Document and analyze competitor posting schedules, content themes, hook styles, and promotional timing to spot gaps and counter-programming opportunities. Knowing what your competitors post — and more importantly, what they avoid — is one of the highest-leverage research inputs for ecommerce content strategy.

Quick Reference

Decision Strong Acceptable Weak
Competitor sample size 5–8 direct competitors analyzed 3–4 competitors 1–2 competitors
Analysis time window 90 days of posts 30–60 days Last 7–10 posts only
Content categories tracked 6+ distinct content types 4–5 types High/low performer sorting only
Gap identification method Cross-competitor gap + engagement analysis Single competitor gap No gap analysis — only description
Counter-programming logic Specific angle + timing recommendation General "post more X" advice No counter-programming output
Engagement signal depth Views + likes + comment themes Views/likes only Follower count only
Hook pattern analysis First-3-second pattern documented Hook topic noted No hook analysis

Solves

  1. Content strategy vacuum — Building content plans without competitive context means you're inventing from scratch when a working template already exists in your market.
  2. Overlapping competitor content — Posting the same angles as dominant competitors at the same times means fighting for the same audience attention with identical content.

Records shown:
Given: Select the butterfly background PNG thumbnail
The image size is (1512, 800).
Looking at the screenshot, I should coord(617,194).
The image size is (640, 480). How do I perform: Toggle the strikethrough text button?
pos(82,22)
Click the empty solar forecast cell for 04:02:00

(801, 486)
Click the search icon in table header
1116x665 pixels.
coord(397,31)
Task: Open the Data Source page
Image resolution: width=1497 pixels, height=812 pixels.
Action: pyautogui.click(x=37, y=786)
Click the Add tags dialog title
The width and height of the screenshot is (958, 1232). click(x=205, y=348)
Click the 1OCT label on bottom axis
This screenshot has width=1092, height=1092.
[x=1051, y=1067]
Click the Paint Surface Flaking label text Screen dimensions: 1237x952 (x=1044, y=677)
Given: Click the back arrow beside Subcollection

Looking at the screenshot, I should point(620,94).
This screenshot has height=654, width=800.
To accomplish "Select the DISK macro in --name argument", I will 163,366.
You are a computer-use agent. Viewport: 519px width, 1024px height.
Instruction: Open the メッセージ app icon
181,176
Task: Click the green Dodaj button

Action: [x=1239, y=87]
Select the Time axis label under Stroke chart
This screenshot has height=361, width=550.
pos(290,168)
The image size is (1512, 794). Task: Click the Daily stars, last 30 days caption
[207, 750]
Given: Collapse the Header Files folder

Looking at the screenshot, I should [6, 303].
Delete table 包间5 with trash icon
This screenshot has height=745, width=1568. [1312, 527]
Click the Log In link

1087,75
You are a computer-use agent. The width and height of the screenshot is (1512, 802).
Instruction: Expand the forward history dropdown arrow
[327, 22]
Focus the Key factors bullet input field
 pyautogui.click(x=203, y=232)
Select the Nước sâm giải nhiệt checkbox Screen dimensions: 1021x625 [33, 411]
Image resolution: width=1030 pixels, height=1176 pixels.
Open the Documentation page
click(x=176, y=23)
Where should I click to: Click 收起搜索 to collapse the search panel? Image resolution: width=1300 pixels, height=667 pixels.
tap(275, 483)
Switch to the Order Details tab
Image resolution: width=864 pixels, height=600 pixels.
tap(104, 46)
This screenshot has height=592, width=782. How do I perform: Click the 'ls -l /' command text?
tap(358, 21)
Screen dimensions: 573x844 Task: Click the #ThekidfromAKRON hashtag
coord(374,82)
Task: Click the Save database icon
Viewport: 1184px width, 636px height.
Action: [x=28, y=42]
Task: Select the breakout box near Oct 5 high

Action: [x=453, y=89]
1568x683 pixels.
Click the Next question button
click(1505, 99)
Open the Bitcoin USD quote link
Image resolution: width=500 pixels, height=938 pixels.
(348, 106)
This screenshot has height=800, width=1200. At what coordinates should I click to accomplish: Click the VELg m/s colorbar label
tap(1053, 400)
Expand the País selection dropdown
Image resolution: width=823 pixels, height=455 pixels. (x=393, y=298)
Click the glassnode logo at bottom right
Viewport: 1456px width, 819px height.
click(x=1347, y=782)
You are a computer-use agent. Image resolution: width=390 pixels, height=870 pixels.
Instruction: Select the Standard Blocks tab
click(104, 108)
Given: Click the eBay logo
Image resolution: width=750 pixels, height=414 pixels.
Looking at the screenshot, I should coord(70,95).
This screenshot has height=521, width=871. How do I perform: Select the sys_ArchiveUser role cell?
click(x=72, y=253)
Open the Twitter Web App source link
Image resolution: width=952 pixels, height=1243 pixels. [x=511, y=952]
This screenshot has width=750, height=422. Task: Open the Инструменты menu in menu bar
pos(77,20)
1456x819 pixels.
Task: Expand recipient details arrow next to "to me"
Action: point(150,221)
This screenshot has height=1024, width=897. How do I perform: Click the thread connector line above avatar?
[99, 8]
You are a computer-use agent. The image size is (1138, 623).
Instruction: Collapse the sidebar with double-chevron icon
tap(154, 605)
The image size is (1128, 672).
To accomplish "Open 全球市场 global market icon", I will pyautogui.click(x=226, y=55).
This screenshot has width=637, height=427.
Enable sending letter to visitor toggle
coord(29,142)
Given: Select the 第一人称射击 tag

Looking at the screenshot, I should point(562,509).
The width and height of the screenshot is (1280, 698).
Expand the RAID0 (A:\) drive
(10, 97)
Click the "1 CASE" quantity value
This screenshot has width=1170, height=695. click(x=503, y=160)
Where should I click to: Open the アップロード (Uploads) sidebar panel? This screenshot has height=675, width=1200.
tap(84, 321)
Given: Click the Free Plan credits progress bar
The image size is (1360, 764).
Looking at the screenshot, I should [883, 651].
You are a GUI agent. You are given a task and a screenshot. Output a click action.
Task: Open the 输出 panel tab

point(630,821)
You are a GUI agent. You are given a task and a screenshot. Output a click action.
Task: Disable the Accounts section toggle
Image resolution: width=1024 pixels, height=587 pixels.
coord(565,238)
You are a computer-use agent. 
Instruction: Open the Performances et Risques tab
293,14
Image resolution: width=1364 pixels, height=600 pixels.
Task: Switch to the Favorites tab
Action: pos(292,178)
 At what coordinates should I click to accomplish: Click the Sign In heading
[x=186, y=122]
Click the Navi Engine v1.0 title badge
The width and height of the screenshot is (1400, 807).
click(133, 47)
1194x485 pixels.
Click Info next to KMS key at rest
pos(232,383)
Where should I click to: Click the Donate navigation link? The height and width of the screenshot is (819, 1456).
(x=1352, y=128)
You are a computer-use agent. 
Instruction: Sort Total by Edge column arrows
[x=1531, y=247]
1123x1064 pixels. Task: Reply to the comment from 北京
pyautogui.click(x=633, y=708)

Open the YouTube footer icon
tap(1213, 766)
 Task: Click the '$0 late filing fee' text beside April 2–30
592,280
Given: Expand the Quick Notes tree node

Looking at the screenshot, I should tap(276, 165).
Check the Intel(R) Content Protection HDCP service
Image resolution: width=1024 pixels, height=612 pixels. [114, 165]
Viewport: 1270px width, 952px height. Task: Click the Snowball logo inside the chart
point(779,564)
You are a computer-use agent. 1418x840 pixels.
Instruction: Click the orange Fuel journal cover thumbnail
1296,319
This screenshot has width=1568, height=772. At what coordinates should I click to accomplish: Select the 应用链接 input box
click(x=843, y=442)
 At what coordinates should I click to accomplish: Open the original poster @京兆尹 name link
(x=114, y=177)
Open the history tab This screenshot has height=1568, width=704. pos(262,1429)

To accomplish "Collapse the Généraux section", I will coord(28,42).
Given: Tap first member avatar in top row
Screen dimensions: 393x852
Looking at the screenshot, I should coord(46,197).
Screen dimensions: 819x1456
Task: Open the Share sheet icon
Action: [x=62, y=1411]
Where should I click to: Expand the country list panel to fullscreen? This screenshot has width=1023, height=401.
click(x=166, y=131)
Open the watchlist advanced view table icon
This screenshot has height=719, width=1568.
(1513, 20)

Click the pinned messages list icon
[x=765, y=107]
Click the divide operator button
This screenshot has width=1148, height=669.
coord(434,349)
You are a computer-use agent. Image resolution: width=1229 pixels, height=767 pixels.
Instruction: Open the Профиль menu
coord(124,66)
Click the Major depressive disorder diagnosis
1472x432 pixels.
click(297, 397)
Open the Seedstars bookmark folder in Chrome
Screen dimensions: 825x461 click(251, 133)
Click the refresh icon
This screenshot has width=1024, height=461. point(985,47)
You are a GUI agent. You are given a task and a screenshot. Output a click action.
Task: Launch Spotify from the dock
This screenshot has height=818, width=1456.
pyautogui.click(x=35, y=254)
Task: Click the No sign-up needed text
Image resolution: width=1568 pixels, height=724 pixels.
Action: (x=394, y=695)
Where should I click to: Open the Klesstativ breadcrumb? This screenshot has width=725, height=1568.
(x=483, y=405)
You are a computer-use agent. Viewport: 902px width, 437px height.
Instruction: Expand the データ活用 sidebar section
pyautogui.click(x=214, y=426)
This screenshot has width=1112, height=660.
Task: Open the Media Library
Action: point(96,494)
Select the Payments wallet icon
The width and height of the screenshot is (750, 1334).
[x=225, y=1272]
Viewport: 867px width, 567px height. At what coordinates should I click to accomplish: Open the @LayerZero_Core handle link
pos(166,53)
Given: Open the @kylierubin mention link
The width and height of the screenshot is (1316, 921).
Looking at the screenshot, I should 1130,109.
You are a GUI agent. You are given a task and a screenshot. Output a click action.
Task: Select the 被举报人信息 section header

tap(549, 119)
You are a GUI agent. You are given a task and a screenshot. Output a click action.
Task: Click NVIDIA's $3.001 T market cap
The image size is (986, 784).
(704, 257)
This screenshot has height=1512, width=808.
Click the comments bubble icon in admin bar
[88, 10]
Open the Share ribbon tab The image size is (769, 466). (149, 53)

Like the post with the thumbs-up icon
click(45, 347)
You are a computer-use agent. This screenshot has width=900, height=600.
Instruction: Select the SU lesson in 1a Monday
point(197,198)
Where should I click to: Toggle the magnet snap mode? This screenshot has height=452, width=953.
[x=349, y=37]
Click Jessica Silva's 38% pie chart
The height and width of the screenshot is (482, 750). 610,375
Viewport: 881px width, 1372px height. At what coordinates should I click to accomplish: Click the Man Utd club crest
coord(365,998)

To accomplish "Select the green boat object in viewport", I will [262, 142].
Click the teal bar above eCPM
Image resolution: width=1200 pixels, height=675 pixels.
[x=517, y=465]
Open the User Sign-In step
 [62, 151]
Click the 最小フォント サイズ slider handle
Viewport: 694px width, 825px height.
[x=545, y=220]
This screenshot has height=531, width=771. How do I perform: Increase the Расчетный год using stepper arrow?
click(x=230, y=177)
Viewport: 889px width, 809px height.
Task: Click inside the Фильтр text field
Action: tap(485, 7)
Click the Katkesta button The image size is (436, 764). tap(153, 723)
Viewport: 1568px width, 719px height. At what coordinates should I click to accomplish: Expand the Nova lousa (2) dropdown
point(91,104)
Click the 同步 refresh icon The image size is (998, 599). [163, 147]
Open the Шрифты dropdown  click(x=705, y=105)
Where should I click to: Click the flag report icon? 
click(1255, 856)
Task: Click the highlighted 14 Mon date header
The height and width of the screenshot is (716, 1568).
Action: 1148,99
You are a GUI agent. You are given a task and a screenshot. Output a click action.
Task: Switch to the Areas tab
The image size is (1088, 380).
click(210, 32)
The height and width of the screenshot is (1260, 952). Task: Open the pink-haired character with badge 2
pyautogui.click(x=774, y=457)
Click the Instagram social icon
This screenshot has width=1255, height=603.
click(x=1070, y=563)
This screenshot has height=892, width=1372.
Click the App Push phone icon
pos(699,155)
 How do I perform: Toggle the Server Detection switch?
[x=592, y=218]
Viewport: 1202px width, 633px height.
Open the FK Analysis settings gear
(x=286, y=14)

Problem statement: Could you write out the competitor analysis text again, beginning at "1. Content strategy" and stopping after "in your market.", and swap "competitive context" for "market research"? You can set the rows aside; they aren't needed.

Answer to this task:
1. Content strategy vacuum — Building content plans without market research means you're inventing from scratch when a working template already exists in your market.